O Especial do Orgulho reuniu sócios de alguns dos principais escritórios brasileiros em diferentes áreas para discutir o panorama face ao Dia Internacional do Orgulho LGBT+, celebrado neste 28 de junho.
Confira a entrevista completa:
Hoje é o Dia Internacional do Orgulho LGBT+. O que há para se comemorar?

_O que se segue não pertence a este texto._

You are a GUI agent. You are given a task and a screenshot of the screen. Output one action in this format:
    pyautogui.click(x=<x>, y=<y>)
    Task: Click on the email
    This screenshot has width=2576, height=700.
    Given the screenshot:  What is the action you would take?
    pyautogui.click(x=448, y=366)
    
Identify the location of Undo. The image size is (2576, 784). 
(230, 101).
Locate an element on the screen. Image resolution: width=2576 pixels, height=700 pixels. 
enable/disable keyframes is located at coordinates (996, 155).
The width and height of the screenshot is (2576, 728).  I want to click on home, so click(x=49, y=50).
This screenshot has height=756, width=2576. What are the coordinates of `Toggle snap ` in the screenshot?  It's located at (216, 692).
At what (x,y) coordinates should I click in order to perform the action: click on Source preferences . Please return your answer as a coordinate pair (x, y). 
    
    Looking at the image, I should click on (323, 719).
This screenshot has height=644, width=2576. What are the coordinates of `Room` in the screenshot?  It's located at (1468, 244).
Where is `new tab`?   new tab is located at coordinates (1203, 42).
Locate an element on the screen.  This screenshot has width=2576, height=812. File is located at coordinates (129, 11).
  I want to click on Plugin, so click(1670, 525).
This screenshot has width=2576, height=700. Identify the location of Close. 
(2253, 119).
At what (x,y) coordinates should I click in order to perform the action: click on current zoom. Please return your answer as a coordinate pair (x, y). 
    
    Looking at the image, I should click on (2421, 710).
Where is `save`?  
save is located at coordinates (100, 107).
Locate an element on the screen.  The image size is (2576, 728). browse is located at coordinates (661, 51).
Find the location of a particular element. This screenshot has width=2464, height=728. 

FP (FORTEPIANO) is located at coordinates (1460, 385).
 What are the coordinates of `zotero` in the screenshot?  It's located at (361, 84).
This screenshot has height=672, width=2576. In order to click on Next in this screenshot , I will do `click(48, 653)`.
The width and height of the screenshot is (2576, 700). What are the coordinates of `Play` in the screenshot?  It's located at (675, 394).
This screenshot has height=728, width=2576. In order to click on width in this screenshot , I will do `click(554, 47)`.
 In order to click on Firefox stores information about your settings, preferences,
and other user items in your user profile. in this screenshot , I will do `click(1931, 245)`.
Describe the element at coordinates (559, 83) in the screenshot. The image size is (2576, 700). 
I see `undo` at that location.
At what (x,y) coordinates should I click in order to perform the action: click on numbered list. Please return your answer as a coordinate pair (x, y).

Entendo que ainda há muita estrada a ser percorrida. As notícias sobre reações homofóbicas, desigualdade, preconceito e violência contra pessoas LGBT+, especialmente no Brasil (país que mais mata pessoas LGBT+), me deixam transtornado e às vezes desanimam. Mas se pararmos para analisar, é possível ver que estamos caminhando. Ao longo dos últimos 30 anos, muita coisa evoluiu. Conquista de direitos, maior visibilidade na mídia, mais representatividade na política, avanços na medicina e, sobretudo, um sentimento maior de liberdade para falar sobre o assunto. Sinto que a parcela mais consciente da sociedade tem olhado com seriedade para os desafios das pessoas LGBT+. As organizações sérias têm procurado se aparelhar para melhor compreender esses desafios e colaborar positivamente. Sim, eu sei. Sei que existe uma enorme parcela de pessoas perdidas na desinformação, ódio e preconceito. Mas precisamos dar palco às boas iniciativas e aos agentes de mudança. Tem muita gente que lutou pela comunidade e outros chegarão para novas batalhas. Sou muitas vezes criticado pelos amigos, mas procuro ter um olhar otimista sobre tudo isso.
Qual sua percepção sobre o atual panorama de direitos LGBT+?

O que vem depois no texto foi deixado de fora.